### SUPPLIED TEXT
Suspension of the mechanism for reviewing the last resort tariff rate of natural gas for a period of six months

Article 4.3.a) RDL 8/2020 suspends the methodology for reviewing the last resort tariff rate of natural gas for a period of six months (“two quarters”, taking into account that, in accordance with article 10.1 of Order ITC/1660/2009, of 22 June, the variable component is to be reviewed quarterly and must be performed from 1 January, 1 April, 1 July and 1 October of each year).

Therefore, during the suspension (and, in practice, until 1 October 2020) the tariff rate established in Resolution 23 December 2019 by the Directorate General of Energy Policy and Mining will continue to apply.

Certain foreign direct investments in the Spanish energy sector will be subject to authorisation

Final provision four of RDL 8/2020 modifies Law 19/2003, of 4 July, on the legal regime applicable to the movement of capital and financial transactions abroad (Ley 19/2003, de 4 de julio, sobre régimen jurídico de los movimientos de capitales y de las transacciones económicas con el exterior). The new provision includes an article 7 bis that suspends the rules for liberalising foreign investments in specific reference to foreign direct investments in certain strategic sectors, including the energy sector. As a result, those investments are now subject to prior authorisation.

Specifically, foreign direct investments are defined as those made in Spanish companies by “residents from non-EU and non-EFTA states when they come to hold a shareholding interest equal to or greater than 10% in the Spanish company or, as a result of the transaction, come to take part in its management or control”.

Although the Statement of Purpose of RDL 8/2020 states that the underlying reason for the measure is to tackle the “certain threat” to Spanish listed and unlisted companies posed by the impact of the COVID-19 outbreak on the world’s stock markets, the changes to the rules governing these investments is indefinite and will remain in force until they are lifted by the Council of Ministers.

The authorisations regime applies, among other categories, to investments in critical infrastructure (including energy infrastructure) as provided for in Law 8/2011, of 28 April, which establishes measures to protect critical infrastructure (Ley 8/2011, de 28 de abril, por la que se establecen medidas para la protección de las infraestructuras críticas) and, in general, to investments in companies that perform activities related to the supply of energy, these understood as being activities regulated by the LSE and the LSH.

### GIVEN DATA

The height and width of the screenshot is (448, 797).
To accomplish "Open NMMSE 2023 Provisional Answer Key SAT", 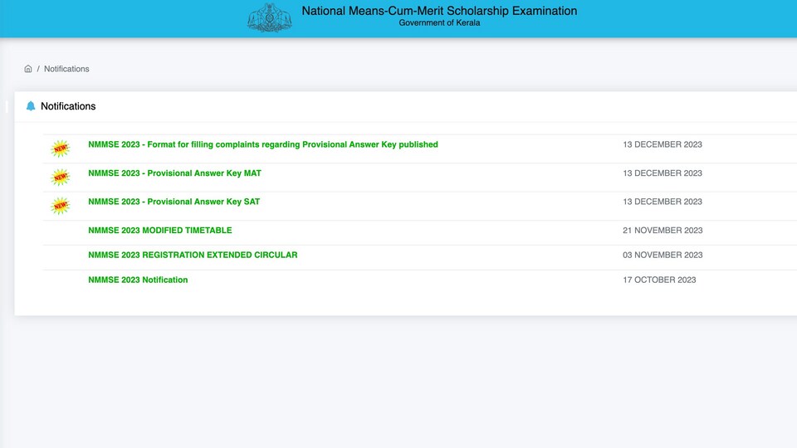I will 174,202.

### AIM OF THE EXERCISE
Answer these questions using the text on RDL 8/2020 above.
1. In practice, until what date does the tariff rate from the Resolution of 23 December 2019 continue to apply?
2. What minimum shareholding interest in a Spanish company makes an investment by residents of non-EU and non-EFTA states a foreign direct investment?
3. Which body must lift the changes to the rules on these investments to end them?

### ANSWER TO THE PROBLEM
1. Until 1 October 2020.
2. A shareholding interest of 10% or more.
3. The Council of Ministers.